When we want to study a population two things can happen. The most common is that we do not know the theoretical model of it. However, surely we can observe it, take a sample and describe it. And the question is, using the information obtained from a small part of the population, can you infer the behavior of the whole population? This is in charge of inferential statistics.
Thus, inferential statistics in psychology allow to validate or refute the conjectures of descriptive statistics. This is, both to validate a possible model for the population, and to estimate parameters of that model.
In this way, we could say that inferential statistics is the part of statistics that deals with generalizing results from the results obtained in a sample. For this, it is based on probability distributions and facilitates an error, which we can interpret as a confidence measure, associated with the results.
The goal of inferential statistics is simply to generate models and predictions associated with the phenomena taking into account that the observations are random. Its use focuses on creating patterns on the data, on the one hand, and on the other, drawing inferences about the population studied.
These inferences can take several forms:
- Form of yes / no answers (hypothesis test).
- Estimates of numerical characteristics (estimation).
- Forecasts of future observations.
- Association descriptions (correlation).
- Modeling relationships between Sam variables (regression analysis).
Characteristics of inferential statistics
Extrapolation and generalization
Inferential statistics deals with extrapolating data from a population. This is, so to speak, how to make generalizations about this. Its method of action is to take data on a sample of a population (usually because the cost of taking data from the entire population would be very high). The problem is in that step of the sample to the population the error appears.
Thus, the inferential statistic establishes conclusions on which we can trust up to a certain point in relation to the population to which the sample belongs. These are conclusions associated with a margin of confidence. This margin will depend on different variables, such as the relationship between sample size and population or the variability that exists in the population of the variables studied.
Validity and realism in observations
It is considered the most valid and realistic type of statistics for the exchange of information among researchers.
Parts of inferential statistics
As we have introduced before, inferential statistics acts by estimating parameters and contrasting hypotheses.
The estimation of parameters
The estimation of parameters consists of looking for the most probable values of a parameter in the population (for example, the average). By not knowing the population as a whole, a value can not be specified beyond an interval (confidence interval).
This interval will be accompanied by the probability that the parameter is in it, that is, the confidence level. Or, its complementary (probability of error). In addition, within this confidence interval one of the values is considered as an optimal estimate. This is, the best possible estimate.

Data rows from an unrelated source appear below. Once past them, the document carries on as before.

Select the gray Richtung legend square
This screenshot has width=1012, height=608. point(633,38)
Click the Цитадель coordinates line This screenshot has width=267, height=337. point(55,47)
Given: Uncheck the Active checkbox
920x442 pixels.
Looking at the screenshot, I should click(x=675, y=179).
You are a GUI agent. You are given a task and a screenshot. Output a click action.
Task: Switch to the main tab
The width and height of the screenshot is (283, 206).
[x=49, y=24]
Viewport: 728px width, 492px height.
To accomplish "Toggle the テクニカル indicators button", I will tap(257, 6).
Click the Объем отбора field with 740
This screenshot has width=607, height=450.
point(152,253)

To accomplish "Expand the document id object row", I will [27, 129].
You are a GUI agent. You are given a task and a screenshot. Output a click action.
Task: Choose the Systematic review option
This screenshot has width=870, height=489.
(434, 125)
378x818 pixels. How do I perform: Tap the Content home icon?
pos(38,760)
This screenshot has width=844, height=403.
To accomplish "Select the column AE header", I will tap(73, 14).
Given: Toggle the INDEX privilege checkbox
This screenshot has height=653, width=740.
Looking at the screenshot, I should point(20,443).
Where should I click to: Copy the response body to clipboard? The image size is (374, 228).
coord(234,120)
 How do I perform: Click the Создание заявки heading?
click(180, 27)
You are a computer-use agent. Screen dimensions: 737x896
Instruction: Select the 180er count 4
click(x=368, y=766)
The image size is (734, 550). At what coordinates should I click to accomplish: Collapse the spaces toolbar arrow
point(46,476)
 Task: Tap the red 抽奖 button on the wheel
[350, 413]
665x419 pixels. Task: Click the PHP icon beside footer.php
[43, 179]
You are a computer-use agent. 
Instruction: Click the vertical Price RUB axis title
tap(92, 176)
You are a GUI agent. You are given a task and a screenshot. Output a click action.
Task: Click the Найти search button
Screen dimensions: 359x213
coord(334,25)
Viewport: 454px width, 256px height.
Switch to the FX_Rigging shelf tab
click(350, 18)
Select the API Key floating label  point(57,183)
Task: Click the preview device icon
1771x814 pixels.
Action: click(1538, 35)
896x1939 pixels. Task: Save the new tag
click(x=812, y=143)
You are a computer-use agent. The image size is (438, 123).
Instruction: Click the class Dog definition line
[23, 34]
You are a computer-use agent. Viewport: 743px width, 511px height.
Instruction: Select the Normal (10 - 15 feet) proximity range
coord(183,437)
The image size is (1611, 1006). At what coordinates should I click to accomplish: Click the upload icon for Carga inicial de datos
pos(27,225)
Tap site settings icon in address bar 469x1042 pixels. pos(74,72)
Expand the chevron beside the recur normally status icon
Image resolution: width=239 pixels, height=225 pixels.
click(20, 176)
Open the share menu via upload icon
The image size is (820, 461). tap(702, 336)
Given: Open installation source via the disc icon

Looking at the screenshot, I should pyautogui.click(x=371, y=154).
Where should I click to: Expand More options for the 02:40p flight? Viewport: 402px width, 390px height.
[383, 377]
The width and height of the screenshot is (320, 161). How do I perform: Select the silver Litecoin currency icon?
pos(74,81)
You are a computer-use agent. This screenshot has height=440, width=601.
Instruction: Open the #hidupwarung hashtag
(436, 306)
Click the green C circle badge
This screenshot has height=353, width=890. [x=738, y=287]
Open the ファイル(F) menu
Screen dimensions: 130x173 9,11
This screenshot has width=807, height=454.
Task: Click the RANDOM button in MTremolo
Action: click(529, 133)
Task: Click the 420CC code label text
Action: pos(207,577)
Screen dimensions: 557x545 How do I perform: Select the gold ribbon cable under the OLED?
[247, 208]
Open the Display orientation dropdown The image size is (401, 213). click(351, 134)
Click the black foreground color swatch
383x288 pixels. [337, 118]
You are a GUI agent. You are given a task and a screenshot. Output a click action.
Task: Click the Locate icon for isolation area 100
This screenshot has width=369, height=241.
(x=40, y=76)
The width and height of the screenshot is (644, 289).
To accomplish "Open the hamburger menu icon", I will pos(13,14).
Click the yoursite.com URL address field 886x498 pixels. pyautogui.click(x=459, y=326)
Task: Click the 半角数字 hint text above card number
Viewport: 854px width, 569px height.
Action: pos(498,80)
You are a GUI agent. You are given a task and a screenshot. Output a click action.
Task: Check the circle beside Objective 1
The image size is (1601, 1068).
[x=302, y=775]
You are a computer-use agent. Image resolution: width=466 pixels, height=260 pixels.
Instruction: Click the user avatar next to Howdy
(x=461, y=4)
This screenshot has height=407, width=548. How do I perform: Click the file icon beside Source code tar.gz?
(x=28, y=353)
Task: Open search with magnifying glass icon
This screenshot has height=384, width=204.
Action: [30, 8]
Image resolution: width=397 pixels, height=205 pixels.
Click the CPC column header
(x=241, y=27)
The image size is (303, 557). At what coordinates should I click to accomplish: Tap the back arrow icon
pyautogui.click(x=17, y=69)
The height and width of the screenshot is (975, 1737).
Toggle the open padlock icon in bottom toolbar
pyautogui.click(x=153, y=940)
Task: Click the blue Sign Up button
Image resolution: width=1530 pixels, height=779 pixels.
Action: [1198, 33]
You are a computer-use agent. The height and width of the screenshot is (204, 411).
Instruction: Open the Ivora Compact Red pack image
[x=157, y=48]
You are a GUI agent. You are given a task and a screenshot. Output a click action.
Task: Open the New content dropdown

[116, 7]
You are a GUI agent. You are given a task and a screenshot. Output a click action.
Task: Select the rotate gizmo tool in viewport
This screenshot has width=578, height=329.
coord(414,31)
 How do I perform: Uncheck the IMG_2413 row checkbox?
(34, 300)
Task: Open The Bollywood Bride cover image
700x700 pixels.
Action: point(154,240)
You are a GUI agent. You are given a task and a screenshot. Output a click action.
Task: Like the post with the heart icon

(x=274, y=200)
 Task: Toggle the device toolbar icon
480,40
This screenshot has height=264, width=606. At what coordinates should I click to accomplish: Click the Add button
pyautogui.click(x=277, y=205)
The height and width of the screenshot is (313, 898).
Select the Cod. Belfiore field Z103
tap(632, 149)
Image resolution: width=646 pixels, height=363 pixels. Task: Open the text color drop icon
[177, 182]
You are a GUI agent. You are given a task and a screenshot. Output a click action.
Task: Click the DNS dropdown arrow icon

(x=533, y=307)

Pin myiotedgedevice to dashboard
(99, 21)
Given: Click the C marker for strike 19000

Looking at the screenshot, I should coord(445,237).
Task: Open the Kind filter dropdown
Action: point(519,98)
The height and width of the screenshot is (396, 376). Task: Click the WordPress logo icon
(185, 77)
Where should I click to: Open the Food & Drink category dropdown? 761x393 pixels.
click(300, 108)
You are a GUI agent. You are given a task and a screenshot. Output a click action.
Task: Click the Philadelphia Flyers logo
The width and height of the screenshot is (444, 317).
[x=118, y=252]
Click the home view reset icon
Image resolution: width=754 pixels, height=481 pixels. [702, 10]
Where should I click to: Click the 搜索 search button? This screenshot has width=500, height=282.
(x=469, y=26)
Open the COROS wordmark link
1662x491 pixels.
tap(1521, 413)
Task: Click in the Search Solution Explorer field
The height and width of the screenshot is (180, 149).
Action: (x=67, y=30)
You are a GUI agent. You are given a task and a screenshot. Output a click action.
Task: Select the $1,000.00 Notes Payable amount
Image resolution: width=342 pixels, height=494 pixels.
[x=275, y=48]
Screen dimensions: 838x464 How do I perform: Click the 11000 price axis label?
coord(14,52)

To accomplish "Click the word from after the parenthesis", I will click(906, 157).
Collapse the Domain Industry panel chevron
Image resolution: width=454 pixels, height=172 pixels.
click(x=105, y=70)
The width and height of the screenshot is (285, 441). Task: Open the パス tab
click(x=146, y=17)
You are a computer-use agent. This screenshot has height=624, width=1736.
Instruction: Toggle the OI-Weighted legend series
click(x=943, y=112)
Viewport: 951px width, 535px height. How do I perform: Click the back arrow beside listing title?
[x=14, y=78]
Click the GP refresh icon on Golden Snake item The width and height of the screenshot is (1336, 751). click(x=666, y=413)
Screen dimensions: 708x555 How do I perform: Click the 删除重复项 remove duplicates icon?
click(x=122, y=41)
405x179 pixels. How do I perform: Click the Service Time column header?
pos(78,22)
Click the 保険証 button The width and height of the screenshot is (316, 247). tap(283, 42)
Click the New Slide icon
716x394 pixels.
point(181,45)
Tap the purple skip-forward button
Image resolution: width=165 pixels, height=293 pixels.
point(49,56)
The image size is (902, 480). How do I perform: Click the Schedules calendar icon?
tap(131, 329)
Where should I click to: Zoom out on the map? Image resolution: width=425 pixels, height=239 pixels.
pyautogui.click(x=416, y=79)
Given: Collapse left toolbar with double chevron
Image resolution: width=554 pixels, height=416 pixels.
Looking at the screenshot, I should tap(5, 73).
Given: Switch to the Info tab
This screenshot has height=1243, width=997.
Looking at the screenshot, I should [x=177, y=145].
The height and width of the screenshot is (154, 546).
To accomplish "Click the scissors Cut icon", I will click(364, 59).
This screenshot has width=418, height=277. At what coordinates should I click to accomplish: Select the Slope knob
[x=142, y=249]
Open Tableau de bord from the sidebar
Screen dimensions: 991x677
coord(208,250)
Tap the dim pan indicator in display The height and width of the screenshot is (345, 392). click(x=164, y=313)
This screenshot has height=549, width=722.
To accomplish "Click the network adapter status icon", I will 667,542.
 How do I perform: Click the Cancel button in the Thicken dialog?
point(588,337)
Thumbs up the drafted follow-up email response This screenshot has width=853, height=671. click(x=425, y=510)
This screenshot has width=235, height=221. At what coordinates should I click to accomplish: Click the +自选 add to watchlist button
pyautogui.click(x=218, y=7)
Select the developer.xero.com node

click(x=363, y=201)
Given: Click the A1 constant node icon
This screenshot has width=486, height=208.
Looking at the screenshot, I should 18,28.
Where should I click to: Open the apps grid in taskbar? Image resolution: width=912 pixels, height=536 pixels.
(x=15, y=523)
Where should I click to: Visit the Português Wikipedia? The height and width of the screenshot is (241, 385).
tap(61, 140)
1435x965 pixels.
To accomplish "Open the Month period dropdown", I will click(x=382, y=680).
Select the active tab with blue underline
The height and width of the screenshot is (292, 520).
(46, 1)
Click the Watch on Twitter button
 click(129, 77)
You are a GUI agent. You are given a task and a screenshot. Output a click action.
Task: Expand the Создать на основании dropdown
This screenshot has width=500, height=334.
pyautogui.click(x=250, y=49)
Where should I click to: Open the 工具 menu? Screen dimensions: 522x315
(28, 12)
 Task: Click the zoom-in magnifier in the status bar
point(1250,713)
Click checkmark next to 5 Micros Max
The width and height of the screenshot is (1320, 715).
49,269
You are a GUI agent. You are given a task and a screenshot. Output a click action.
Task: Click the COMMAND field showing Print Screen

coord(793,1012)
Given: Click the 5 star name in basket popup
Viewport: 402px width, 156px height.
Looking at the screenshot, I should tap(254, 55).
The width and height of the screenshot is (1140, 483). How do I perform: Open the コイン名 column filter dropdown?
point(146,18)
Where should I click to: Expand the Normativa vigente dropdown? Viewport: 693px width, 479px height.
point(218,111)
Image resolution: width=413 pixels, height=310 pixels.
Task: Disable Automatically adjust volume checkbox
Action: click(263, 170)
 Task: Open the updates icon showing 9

Let’s say we want to estimate the population average in a variable such as body mass. We obtain a sample of the population in which the value will be similar to that of the sample. However, the larger the sample we have obtained from the population, the more certain it is that the value obtained will be similar to that of the population.
Thus, if we obtain a sample of 500 people from a population of 100,000, we will obtain an average of the body mass that will be closer to the population average than if we obtained a sample of 200 people (Law of large numbers). Furthermore, it is curious that it is just as likely that the value of the population is greater or less than that of the sample. This is so because we consider that the variable is drawn along the continuous “body mass” following a normal distribution.
How do we respond to the question of what is the value of a parameter?
To estimate what is the value of, for example, the mean in a population, a single number will be defined in the descriptive statistics. However, the inferential statistic will use three numbers. These are:
- The optimal estimate.
- The estimation error.
The confidence level (or the probability of error):
These three numbers will form the confidence interval. This is an interval in which we have a certain level of security (“confidence level”) that the real value of the population is included. Its upper and lower limits are obtained, when we refer to the mean, by adding and subtracting the estimation error from the value of the optimal estimate.
The hypothesis contrast
The second part of the inferential statistic consists of the hypothesis contrast. That is, to determine if an affirmation is true or not in the population, in probabilistic terms. The most frequent types of contrasts are:
- Comparison of samples. Ex: our hypothesis may be that tall people have a lower body mass index than low people.
- Association between variables. Ex: our hypothesis may be that the body mass index and height are two related variables.
Thus, it seems obvious the need for inferential statistics in the field of psychology (in the examples, we can change the body mass by intelligence, memory, attention …). When making inferences we estimate how the characteristics of a population will be in general.